Start of RECORDS FOR THE EXERCISE

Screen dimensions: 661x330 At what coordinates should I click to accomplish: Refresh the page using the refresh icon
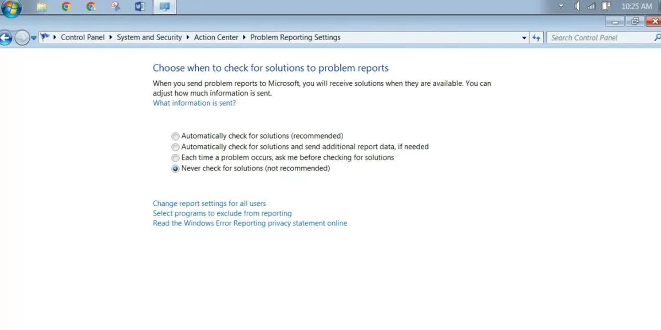537,37
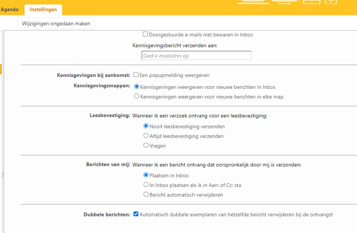The height and width of the screenshot is (233, 357).
Task: Click the desktop monitor icon in header
Action: point(284,2)
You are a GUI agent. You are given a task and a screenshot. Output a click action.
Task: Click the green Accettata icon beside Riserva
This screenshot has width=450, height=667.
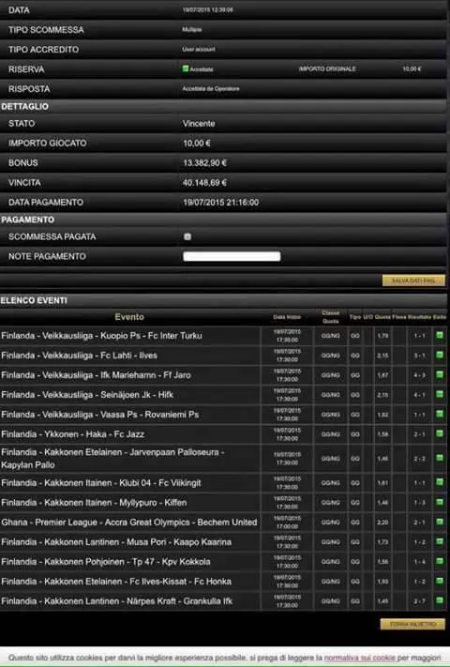[x=186, y=68]
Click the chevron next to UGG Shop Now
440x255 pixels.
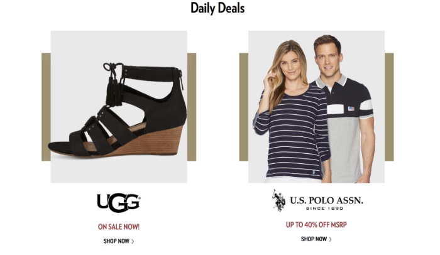(133, 241)
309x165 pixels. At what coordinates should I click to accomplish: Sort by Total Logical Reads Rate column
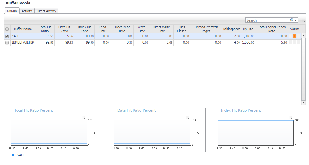tap(272, 29)
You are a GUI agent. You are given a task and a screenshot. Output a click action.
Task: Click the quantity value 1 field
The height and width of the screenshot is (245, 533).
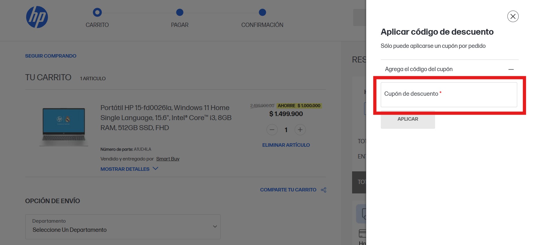click(x=286, y=130)
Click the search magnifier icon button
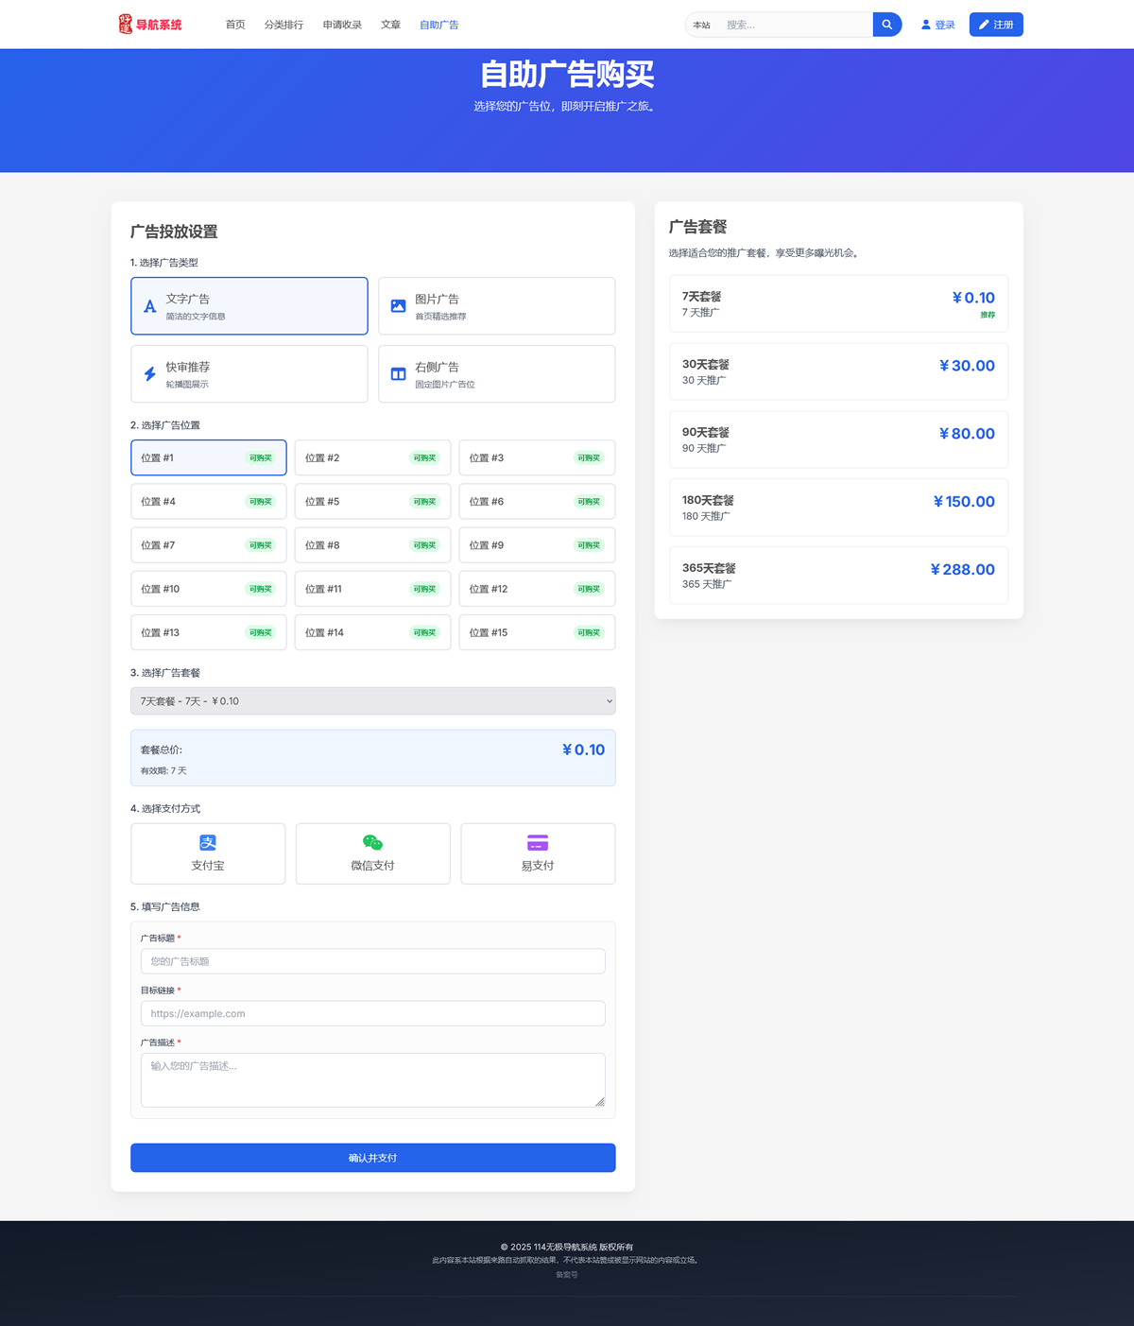1134x1326 pixels. tap(886, 25)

End of RECORDS FOR THE EXERCISE

_TASK PROMPT:_
The lines from the one containing "440x255 pixels." through the last line of the records are what you should copy, word for word and nothing else, with pictures left out.

_ANSWER TO THIS TASK:_
440x255 pixels.
(133, 241)
309x165 pixels. At what coordinates should I click to accomplish: Sort by Total Logical Reads Rate column
tap(272, 29)
You are a GUI agent. You are given a task and a screenshot. Output a click action.
Task: Click the quantity value 1 field
The height and width of the screenshot is (245, 533).
click(x=286, y=130)
Click the search magnifier icon button
1134x1326 pixels. tap(886, 25)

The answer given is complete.